For the wind chimes quilt pattern I have used two very different blocks with two totally different colourways. The first block is called Windmills and I have made four of these in brown, yellow and white. The second block is called Southern Belle and I have made five of these in blue, green and white. I think that the name ‘wind chimes’ sprang out at me because when I looked at the quilt the southern belle quilt blocks reminded me of wind chimes hanging in the corners of a room.
The wind chimes quilt measures 42″ square and I have used just over 1 yard of white fabric with 1/2 yard each of green and brown, together with 1/4 yard each of blue and yellow. The blocks are all 12″ finished size.
Cutting requirements for the wind chimes quilt
3.1/2″ squares: sixteen white, twenty four green, ten blue
3.7/8″ squares: eight each in brown and yellow, twelve each in brown and white, eight each in yellow and white, fifteen each in green and white, five each in green and blue, five each in blue and white
Making half square triangle units
Make half square triangles with all the 3.7/8″ squares in the colour pairings listed above. Place two squares with right sides together and mark a line along the diagonal. Sew a 1/4″ seam either side of the marked line and cut along the line. This will produce two half square triangles which are now 3.1/2″ squares. Press the seam allowances towards the dark fabric and trim the corners.

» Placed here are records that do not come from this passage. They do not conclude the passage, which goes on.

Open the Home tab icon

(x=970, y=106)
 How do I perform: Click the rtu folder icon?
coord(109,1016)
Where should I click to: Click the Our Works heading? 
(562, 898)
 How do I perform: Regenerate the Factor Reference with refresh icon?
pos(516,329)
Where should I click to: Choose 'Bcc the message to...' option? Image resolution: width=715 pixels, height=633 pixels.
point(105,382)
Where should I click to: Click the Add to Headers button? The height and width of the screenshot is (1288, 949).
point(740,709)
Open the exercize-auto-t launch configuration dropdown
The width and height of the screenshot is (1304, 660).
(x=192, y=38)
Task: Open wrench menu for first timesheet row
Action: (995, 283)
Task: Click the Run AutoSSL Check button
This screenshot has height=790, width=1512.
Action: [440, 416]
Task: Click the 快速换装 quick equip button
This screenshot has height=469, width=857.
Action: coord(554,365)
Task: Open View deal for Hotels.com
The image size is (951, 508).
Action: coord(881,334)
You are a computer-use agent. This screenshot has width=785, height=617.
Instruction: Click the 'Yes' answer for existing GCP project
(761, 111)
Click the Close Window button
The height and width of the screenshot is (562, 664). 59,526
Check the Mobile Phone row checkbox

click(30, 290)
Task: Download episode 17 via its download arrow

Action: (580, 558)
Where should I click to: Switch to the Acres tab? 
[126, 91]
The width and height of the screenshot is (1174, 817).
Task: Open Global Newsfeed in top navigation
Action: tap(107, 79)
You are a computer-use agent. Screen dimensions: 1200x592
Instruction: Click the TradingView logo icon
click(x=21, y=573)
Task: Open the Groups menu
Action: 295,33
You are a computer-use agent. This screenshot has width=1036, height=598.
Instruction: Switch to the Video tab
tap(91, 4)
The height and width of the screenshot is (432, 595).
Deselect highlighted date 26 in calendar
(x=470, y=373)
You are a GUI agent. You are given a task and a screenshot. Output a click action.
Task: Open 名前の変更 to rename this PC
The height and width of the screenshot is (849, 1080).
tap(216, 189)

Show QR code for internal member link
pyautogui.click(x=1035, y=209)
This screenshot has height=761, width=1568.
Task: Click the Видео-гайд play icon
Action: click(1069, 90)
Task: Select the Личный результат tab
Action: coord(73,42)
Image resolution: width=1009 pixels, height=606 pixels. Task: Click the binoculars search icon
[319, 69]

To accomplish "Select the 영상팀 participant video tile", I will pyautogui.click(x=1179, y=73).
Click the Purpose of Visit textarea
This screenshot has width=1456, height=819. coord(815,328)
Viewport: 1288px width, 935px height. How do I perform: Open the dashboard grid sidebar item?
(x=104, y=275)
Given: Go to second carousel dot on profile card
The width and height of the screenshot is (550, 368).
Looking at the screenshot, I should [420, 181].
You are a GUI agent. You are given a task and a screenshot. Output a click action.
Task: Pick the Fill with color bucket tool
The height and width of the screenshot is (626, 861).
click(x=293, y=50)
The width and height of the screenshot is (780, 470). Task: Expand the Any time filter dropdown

Making the wind chimes quilt block
Lay the squares out in four rows of four.
There’s a white square in each corner with a brown/white and a brown/yellow half square triangle on either side of each corner. The pinwheel in the middle is made with yellow/white half square triangles. Note that the brown triangles are always on the outer edges of the block and the yellow and white triangles are always placed together to form larger yellow or white triangles.
You should find that you have eight brown/white half square triangles left over – these are for use in the quilt border.
Sew the squares together across each row and then sew the rows to each other to complete the windmill quilt block. Make four of these.
Making the Southern Belle quilt block
Isn’t that a delightful name for a quilt block? This is also a four patch block, so lay the squares out in four rows of four. The blue and green squares are all in the second and third rows and the half square triangles are all along the edges.
Note that the white triangles are placed so that they form larger white triangles. The blue triangles together with blue squares also make larger triangles. The green triangles are placed to form either larger triangles or, together with the green squares, to form that crown shape. You should find that you have four green squares left over. These are for use as cornerstones in the quilt border.
Sew the squares together across each row and then sew the rows to each other to complete the southern belle quilt block. You will need to make five of these.
Assembling the wind chimes quilt
The blocks are placed in three rows of three. The first and third rows are made with a southern belle block at each end with a windmill block between them.
Row 2 is made using a windmill block at each end with a southern belle quilt block at each end.
Sew the blocks together across the rows and then sew the rows to each other.
Adding the quilt border
For the border I have tried to continue the brown of the windmill blocks to complete the diamond shape. You will need to cut eight 3.1/2″ lengths of white fabric 15.1/2″ long. Make these into four border strips by sewing together a pair of brown/white half square triangles with a white 15.1/2″ strip on either side.
Sew one of these to the top of the quilt and one to the bottom, making sure that you have the pair of brown triangles pointing away from the middle of the quilt. Sew a 3.1/2″ green square to each end of the remaining two border strips. Sew one of these to each side of the quilt.
That completes the wind chimes quilt top. It is now ready for layering, quilting and binding. Full details of these steps can be found in the beginner quilting section.
Here’s the video:
When I moved here I planted a mock orange shrub just outside the back door, hoping that the wonderful smell would drift through the house when it’s in bloom. It’s in full bloom at the moment and it’s exactly as I had hoped – the fragrance drifts into the house whenever the back door is open. I shall have to plant myself another one when I move.